WORK ORDER
What does the data read, word for word, from the line containing "Where should I click to: Select" through its final line? Give those lines only.

####################

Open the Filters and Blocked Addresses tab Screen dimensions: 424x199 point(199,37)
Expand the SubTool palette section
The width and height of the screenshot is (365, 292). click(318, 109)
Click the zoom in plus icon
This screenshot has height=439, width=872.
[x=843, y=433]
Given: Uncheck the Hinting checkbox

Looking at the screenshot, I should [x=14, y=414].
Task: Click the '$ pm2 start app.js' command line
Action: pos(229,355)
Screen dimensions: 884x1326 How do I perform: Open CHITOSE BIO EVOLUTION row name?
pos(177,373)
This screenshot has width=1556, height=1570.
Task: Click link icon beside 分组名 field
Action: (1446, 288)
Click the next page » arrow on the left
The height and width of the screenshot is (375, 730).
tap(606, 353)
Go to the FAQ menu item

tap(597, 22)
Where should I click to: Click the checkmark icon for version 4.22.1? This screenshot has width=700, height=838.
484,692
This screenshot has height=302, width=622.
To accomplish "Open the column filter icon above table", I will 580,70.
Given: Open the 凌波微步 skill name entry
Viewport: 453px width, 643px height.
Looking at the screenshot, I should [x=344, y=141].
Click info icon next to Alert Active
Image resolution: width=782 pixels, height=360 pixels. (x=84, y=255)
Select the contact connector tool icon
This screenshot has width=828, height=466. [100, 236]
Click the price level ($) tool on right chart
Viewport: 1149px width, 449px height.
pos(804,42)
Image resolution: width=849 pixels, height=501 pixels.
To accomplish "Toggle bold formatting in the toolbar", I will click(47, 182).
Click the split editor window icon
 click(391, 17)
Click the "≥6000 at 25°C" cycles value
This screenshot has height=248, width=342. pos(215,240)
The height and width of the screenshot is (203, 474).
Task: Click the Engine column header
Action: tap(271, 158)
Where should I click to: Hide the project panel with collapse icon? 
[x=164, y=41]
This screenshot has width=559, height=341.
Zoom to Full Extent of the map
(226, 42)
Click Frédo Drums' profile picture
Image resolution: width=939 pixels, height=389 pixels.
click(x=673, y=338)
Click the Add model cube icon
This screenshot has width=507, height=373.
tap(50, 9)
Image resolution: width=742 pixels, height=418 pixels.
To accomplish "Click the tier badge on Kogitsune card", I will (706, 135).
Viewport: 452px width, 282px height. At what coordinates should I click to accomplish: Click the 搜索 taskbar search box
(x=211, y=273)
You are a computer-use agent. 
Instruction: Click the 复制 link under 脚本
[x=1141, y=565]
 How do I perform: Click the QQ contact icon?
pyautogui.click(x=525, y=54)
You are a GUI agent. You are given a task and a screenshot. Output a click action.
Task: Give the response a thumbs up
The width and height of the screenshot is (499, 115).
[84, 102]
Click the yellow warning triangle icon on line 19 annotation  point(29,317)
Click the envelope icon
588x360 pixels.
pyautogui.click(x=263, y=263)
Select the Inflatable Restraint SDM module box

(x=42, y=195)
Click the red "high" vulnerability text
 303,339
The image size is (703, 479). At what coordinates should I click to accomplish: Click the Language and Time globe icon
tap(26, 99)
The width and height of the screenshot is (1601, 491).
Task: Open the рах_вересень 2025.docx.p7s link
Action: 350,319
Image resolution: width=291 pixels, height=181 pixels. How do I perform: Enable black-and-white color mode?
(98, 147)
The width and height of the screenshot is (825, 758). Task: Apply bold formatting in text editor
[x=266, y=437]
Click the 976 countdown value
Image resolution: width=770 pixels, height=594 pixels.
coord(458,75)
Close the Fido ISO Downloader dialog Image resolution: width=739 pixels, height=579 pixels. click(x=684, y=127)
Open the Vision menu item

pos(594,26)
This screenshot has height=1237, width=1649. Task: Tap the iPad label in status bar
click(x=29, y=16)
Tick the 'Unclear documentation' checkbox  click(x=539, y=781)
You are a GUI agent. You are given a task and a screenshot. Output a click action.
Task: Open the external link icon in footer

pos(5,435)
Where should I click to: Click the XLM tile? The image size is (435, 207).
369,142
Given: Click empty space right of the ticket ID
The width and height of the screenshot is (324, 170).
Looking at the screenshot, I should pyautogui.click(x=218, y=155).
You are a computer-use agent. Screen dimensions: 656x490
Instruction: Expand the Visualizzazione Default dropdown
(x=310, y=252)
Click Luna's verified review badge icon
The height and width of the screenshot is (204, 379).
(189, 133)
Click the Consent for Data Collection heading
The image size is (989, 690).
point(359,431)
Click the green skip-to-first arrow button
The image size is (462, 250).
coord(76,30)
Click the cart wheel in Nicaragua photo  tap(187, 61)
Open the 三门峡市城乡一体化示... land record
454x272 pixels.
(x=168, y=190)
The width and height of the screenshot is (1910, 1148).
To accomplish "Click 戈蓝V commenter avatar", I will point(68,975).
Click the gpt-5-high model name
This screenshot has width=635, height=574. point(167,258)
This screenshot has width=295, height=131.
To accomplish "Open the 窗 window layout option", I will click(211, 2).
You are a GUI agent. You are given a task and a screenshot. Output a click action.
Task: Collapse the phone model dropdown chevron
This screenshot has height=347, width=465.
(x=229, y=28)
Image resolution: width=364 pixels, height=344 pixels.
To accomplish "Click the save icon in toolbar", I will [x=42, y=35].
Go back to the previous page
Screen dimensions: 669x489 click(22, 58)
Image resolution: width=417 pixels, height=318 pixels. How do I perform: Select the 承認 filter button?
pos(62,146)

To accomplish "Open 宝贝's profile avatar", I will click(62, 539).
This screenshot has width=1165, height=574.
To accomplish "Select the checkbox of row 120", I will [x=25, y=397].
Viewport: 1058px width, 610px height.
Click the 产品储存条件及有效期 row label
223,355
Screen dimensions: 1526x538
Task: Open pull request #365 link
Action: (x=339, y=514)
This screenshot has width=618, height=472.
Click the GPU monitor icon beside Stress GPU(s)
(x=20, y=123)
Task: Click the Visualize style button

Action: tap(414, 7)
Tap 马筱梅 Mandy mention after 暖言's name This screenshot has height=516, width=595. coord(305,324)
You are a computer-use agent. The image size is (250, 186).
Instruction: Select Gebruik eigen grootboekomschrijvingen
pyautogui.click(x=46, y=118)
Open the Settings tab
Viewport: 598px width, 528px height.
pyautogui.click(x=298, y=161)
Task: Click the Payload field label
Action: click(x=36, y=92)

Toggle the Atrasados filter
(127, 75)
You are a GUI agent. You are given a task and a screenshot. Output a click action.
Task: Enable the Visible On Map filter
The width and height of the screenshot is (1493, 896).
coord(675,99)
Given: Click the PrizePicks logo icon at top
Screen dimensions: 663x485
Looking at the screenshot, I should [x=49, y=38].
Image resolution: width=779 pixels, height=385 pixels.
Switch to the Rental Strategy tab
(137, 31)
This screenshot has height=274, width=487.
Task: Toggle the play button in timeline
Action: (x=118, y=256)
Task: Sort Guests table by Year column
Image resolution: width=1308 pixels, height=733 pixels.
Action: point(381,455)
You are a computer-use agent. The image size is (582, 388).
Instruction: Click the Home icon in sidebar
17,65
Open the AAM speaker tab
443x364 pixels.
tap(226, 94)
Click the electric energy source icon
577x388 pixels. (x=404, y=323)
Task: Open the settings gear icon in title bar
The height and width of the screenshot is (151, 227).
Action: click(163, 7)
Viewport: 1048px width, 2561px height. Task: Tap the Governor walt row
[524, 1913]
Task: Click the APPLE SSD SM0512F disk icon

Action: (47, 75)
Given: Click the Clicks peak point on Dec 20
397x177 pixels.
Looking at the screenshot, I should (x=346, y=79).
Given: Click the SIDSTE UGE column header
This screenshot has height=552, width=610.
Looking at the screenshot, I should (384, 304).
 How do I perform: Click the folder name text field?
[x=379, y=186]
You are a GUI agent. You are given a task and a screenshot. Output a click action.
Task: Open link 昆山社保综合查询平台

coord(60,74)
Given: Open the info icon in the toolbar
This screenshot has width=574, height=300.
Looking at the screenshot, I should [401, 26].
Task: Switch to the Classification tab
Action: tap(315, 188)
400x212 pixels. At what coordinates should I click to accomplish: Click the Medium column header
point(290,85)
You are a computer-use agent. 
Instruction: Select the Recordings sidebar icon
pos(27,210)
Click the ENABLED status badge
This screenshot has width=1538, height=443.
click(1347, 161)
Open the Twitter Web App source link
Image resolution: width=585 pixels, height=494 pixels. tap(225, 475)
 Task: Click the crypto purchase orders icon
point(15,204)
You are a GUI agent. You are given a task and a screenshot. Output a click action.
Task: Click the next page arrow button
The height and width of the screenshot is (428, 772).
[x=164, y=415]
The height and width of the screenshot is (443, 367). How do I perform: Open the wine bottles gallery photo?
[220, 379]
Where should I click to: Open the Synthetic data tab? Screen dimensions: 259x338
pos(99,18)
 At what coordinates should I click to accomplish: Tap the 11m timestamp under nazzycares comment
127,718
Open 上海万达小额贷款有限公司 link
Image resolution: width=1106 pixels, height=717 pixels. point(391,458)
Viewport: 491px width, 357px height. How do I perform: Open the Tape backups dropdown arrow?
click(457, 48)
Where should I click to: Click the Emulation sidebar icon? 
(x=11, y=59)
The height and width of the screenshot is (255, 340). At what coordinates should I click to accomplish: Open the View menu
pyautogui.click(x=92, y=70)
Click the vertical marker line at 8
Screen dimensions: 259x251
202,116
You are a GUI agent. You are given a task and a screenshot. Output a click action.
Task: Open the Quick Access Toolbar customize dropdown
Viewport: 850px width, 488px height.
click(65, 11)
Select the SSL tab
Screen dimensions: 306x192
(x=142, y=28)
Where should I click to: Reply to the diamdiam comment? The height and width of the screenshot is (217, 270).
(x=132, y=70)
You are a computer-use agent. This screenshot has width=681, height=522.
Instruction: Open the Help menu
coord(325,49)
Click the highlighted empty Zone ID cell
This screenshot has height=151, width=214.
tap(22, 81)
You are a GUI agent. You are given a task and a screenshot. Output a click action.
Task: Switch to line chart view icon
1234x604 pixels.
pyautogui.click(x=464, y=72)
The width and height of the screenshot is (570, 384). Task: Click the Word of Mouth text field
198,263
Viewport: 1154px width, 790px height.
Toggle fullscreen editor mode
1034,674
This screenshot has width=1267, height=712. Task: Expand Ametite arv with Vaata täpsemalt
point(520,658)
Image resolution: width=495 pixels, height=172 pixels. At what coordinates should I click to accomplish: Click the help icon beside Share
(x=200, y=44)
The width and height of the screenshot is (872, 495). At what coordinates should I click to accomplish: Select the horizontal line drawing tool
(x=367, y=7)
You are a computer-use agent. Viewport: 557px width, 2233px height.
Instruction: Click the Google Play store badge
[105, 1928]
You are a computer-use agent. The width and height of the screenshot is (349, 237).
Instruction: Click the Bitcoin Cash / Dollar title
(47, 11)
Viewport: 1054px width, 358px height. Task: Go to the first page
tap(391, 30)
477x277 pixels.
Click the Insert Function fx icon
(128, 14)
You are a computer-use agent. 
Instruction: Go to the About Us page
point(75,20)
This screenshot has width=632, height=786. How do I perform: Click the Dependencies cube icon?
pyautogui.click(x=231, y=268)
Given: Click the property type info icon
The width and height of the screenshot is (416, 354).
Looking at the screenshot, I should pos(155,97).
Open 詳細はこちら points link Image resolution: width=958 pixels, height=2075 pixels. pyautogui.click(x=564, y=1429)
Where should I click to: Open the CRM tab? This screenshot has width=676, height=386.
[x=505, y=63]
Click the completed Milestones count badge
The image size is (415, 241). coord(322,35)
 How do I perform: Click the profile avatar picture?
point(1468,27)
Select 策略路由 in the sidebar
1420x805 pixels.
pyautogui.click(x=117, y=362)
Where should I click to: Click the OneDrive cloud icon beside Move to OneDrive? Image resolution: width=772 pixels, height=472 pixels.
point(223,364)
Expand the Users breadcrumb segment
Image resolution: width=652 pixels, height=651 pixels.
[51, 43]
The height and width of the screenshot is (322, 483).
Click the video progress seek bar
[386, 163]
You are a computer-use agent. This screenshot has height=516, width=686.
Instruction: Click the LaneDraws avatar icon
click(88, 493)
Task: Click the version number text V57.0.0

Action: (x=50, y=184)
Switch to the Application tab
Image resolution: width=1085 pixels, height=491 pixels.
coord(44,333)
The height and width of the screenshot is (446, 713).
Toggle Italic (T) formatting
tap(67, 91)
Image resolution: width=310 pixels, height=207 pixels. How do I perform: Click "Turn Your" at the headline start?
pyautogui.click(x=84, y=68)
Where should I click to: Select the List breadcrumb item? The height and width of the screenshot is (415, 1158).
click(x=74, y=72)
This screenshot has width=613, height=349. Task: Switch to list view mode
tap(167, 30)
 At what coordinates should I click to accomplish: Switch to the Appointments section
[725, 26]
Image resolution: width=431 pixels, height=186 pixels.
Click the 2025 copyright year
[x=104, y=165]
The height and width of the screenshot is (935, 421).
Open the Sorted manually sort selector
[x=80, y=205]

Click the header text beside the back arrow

####################

RESULT BELOW
Where should I click to: Select the List breadcrumb item? The height and width of the screenshot is (415, 1158).
click(x=74, y=72)
This screenshot has width=613, height=349. Task: Switch to list view mode
tap(167, 30)
 At what coordinates should I click to accomplish: Switch to the Appointments section
[725, 26]
Image resolution: width=431 pixels, height=186 pixels.
Click the 2025 copyright year
[x=104, y=165]
The height and width of the screenshot is (935, 421).
Open the Sorted manually sort selector
[x=80, y=205]

Click the header text beside the back arrow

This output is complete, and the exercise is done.